Which lines should be repeated? Exactly the one containing "Screen dimensions: 949x576" and every line after it through the end of the entries below.

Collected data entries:
Content starts

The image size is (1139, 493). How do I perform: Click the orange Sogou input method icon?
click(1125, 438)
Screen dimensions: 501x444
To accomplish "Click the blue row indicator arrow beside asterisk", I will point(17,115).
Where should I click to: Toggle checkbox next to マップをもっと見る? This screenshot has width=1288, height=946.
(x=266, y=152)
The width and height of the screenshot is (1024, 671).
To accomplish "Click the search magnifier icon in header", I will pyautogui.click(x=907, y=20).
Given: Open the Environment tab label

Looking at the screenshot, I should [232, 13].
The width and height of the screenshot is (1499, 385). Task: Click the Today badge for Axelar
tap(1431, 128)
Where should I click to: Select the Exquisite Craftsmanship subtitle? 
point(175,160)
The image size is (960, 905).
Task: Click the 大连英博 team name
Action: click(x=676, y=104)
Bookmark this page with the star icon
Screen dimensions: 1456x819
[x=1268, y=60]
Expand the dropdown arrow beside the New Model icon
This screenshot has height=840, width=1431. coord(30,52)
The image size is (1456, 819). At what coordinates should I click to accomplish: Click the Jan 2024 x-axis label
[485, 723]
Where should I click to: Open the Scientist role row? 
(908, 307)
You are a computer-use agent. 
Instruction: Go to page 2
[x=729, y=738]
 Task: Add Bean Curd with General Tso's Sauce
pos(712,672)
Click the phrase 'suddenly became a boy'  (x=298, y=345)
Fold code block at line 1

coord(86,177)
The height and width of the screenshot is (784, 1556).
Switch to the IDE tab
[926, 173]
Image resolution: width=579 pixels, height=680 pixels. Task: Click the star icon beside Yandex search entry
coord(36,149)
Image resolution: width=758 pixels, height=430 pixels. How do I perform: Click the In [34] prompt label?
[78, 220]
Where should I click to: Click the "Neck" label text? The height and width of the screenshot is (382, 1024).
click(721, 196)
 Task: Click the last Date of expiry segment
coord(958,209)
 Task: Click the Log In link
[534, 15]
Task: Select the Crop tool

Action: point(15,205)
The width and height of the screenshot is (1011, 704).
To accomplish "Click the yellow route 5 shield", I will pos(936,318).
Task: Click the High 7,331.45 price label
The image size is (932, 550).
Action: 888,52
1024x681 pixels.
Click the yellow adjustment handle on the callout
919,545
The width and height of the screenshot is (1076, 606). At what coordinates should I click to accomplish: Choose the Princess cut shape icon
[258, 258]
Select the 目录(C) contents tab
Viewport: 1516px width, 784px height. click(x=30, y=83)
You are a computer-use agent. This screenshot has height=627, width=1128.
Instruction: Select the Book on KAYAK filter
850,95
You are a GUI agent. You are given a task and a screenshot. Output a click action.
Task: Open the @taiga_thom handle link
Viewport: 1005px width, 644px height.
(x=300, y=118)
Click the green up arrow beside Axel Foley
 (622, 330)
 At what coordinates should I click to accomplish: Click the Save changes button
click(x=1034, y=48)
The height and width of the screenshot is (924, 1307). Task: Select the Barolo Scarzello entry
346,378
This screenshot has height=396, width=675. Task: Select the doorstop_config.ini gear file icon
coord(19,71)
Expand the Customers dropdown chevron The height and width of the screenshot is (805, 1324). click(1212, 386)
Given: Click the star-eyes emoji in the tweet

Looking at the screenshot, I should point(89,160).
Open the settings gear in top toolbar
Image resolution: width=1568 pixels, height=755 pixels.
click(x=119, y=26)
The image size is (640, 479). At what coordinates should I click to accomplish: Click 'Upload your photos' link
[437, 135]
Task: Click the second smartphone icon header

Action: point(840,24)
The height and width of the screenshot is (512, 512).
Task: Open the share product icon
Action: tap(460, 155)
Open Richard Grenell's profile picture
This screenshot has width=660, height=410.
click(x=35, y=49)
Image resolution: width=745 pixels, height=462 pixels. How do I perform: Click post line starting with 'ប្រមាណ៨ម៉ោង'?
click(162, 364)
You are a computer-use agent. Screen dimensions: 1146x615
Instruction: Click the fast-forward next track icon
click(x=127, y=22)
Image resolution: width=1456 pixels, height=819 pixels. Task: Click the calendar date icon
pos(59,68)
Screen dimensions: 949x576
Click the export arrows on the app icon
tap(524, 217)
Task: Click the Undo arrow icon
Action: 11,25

Content ends

**Exercise output:**
Screen dimensions: 949x576
Click the export arrows on the app icon
tap(524, 217)
Task: Click the Undo arrow icon
Action: 11,25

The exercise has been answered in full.